### [TASK INSTRUCTIONS]
Print the records below word for word, but leave out the pictures.

### [INPUT RECORDS]
————

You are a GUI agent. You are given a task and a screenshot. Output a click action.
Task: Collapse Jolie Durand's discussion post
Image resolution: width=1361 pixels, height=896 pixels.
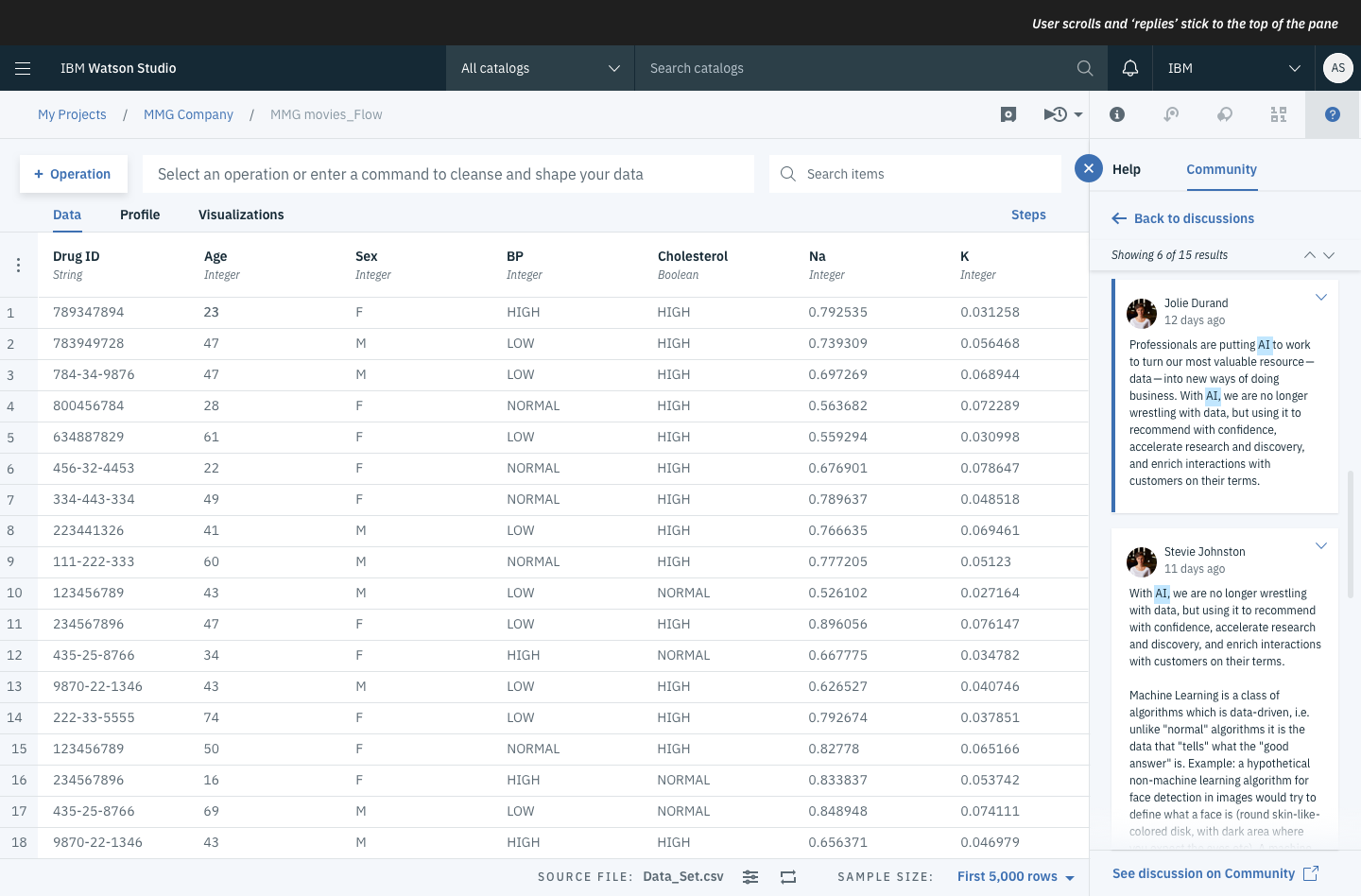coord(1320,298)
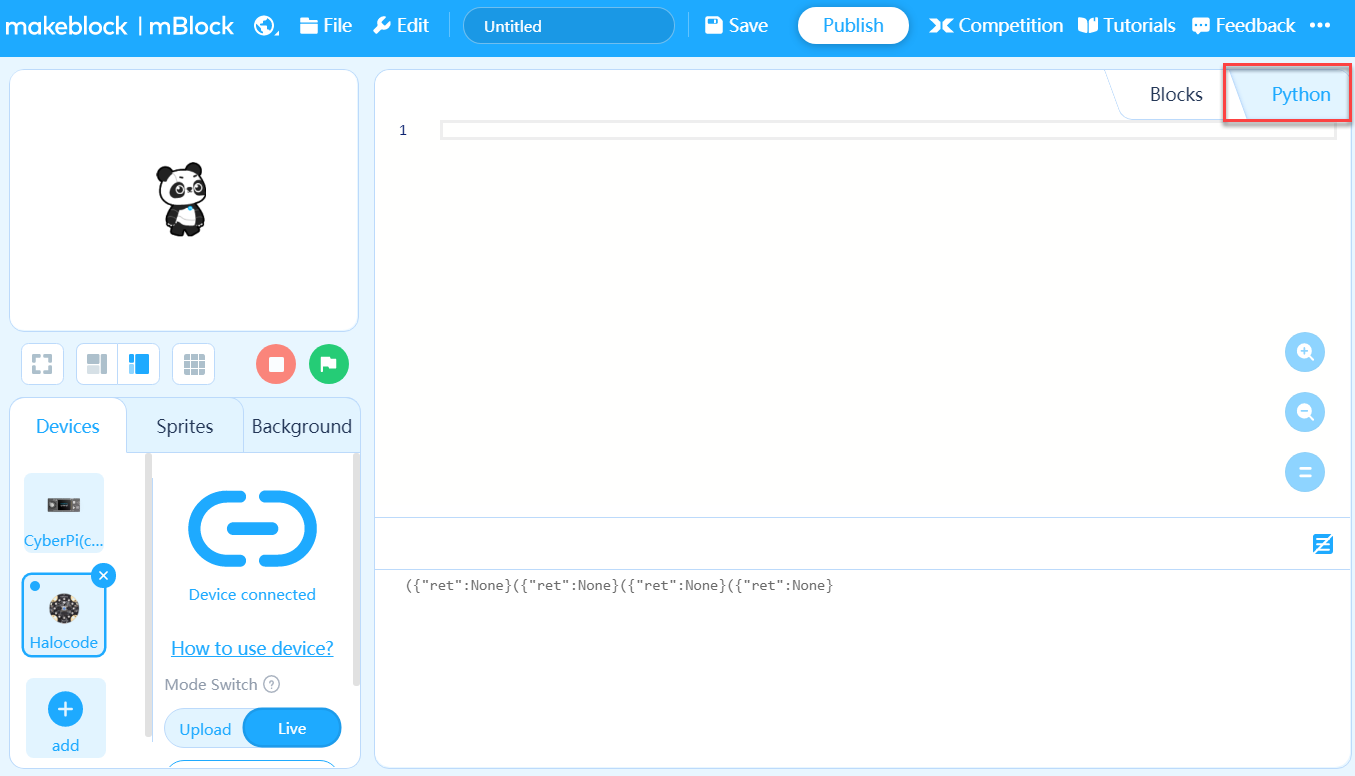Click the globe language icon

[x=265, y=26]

————

### [ANSWER FOR THIS EXERCISE]
You are a GUI agent. You are given a task and a screenshot. Output a click action.
Task: Collapse Jolie Durand's discussion post
Image resolution: width=1361 pixels, height=896 pixels.
coord(1320,298)
Click the globe language icon

[x=265, y=26]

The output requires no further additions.